As we both started using Google chat during office hours, students shared with us that they were using texting apps like Discord, WhatsApp, and cell phone text messaging groups to keep in touch with classmates. Some cohorts assigned a student representative to each of their shared courses and that student would then share in the group chat any information from the faculty that came through in course announcements or emails. In other words, students were organizing to streamline communication and to make information-sharing more efficient.

When students were asked why they preferred sharing information over chat instead of email, they said they knew the chat messages were specific to their learning and experiences whereas many of the emails overwhelming their inboxes were general announcements about campus events that didn’t really have much to do with their personal needs or experiences.
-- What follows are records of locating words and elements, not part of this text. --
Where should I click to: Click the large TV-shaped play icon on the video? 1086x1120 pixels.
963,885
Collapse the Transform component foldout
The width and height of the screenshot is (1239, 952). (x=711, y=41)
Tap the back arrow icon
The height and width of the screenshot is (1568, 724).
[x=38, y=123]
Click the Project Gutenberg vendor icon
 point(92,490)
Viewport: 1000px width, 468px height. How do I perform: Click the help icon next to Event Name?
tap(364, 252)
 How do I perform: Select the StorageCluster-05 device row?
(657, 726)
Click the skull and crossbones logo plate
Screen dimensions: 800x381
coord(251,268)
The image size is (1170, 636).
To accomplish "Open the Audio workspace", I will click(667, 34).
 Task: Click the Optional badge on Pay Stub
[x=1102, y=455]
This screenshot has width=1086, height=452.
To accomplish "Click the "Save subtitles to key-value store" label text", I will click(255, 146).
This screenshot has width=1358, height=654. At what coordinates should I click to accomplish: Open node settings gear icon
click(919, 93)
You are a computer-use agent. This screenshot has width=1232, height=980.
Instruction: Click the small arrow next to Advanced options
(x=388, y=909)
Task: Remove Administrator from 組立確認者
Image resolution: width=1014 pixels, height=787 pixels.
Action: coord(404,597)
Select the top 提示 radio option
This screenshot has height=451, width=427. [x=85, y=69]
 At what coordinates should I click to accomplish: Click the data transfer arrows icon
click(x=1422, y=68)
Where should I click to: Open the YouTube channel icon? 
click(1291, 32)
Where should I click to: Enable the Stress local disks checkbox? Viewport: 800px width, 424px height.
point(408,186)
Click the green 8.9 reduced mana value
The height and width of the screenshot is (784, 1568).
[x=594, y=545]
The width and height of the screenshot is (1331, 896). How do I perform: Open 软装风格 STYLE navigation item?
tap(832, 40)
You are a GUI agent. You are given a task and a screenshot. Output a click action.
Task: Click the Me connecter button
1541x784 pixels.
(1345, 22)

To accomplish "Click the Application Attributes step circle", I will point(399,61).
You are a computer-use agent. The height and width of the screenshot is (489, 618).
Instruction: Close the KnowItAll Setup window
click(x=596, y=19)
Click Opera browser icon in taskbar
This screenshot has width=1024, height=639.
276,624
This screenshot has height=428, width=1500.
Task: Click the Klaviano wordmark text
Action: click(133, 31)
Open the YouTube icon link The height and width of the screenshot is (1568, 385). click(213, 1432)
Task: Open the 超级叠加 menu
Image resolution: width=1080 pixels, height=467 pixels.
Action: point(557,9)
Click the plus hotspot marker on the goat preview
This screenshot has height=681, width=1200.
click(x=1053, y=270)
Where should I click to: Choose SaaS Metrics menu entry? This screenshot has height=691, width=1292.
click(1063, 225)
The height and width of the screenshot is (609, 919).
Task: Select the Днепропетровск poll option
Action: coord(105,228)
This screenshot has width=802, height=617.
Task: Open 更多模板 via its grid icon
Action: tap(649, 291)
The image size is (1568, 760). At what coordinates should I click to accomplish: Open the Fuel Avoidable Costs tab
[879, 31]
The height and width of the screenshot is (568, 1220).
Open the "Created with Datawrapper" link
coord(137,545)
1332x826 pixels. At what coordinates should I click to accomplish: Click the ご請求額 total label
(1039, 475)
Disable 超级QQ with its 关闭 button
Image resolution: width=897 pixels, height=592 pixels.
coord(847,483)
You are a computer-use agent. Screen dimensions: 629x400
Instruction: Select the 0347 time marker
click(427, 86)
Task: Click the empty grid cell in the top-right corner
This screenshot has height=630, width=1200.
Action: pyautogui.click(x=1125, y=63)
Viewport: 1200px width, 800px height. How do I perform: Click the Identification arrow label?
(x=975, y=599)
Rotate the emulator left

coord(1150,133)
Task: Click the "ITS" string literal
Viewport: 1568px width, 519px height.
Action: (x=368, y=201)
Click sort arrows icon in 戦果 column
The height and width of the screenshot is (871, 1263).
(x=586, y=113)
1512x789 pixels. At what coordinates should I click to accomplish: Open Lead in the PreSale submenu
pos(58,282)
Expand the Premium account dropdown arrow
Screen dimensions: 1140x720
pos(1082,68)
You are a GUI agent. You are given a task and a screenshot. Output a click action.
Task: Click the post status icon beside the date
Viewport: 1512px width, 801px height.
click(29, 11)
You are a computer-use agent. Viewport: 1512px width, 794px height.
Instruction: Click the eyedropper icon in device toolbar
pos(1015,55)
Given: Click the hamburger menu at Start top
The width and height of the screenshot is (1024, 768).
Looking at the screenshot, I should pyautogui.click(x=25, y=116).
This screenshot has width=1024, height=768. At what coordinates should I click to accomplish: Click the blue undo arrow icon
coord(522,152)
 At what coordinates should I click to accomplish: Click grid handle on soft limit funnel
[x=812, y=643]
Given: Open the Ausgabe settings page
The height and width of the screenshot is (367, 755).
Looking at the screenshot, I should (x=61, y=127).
Since the pandemic, faculty are using chat features in more and more dynamic ways. (Check out these examples and see if they’ll complement your instructional style). 

An EAB report confirmed students’ observations about email content, indicating that some college students receive as many as 400 institutional emails a year, making the once selective form of communication feel less personal. If faculty wish to increase student interaction with course-specific or advisor-specific email messages, Stacey Johnson at Vanderbilt University’s Center for Teaching suggests writing short messages, using a specific and descriptive subject line, sending messages at a consistent time of day/day in the week, and addressing students by name.  

There are other ways to share course information with students, too. In the past, I’ve had several assignments that students always asked similar questions about. After clarifying the instructions and providing exemplars, I also added a Q and A section within the assignment instructions with past students’ common questions and the responses I provided. As I taught more and more online courses, I started creating a Q and A section on the objectives and introduction page for each module. Just like in face to face courses, students doubt themselves especially at the beginning of an online course or at the beginning of a degree experience. Giving them tools and information that create autonomy can build their confidence, affirm that other people have the same questions as they do, and let them move forward with assignments and coursework without having to wait for email responses from faculty. Of course, this doesn’t work for all student questions, but in my courses, it reduced anxiety and increased student persistence.

Assignment feedback is also a great way to communicate with students. Using self-grading quizzes or other assignments is one way to give students immediate quantitative feedback. However, giving students individualized qualitative feedback, particularly at the beginning of a course, is a powerful form of communication, as well. Through feedback, students discover that we are monitoring their progress and we can identify gaps in their prior knowledge and give them the tools to address those gaps. We can send students resources, including examples, connect them to campus academic support resources, and encourage them to establish study groups. Blackboard Ultra is making student feedback easier to give than ever. For example, if you notice students with similar feedback needs, you can reuse and update feedback you’ve given elsewhere by creating a reusable bank of comments.  You can also create video and audio feedback to walk students through feedback points. In this case, consider identifying 2-3 teaching points and create success-oriented feedback to help students improve on the next submission. Also, if you use success-oriented feedback, consider using success-oriented grading. Success-oriented grading recognizes that students are learning content in our classes and may benefit from low grade, no grade, or completion grades at the beginning of the course as they build confidence and knowledge.  

Designing student-centered communication practices can be challenging. Yet more and more, faculty, staff, and students seek meaningful relationships on college campuses and effective communication can lay the foundation for those relationships. The better we communicate, invite each other to discussions, and sustain positive and invitational messaging about learning and academic success, the more likely all members of the campus community are to feel welcomed on campus and to build affinity for the institution and each other.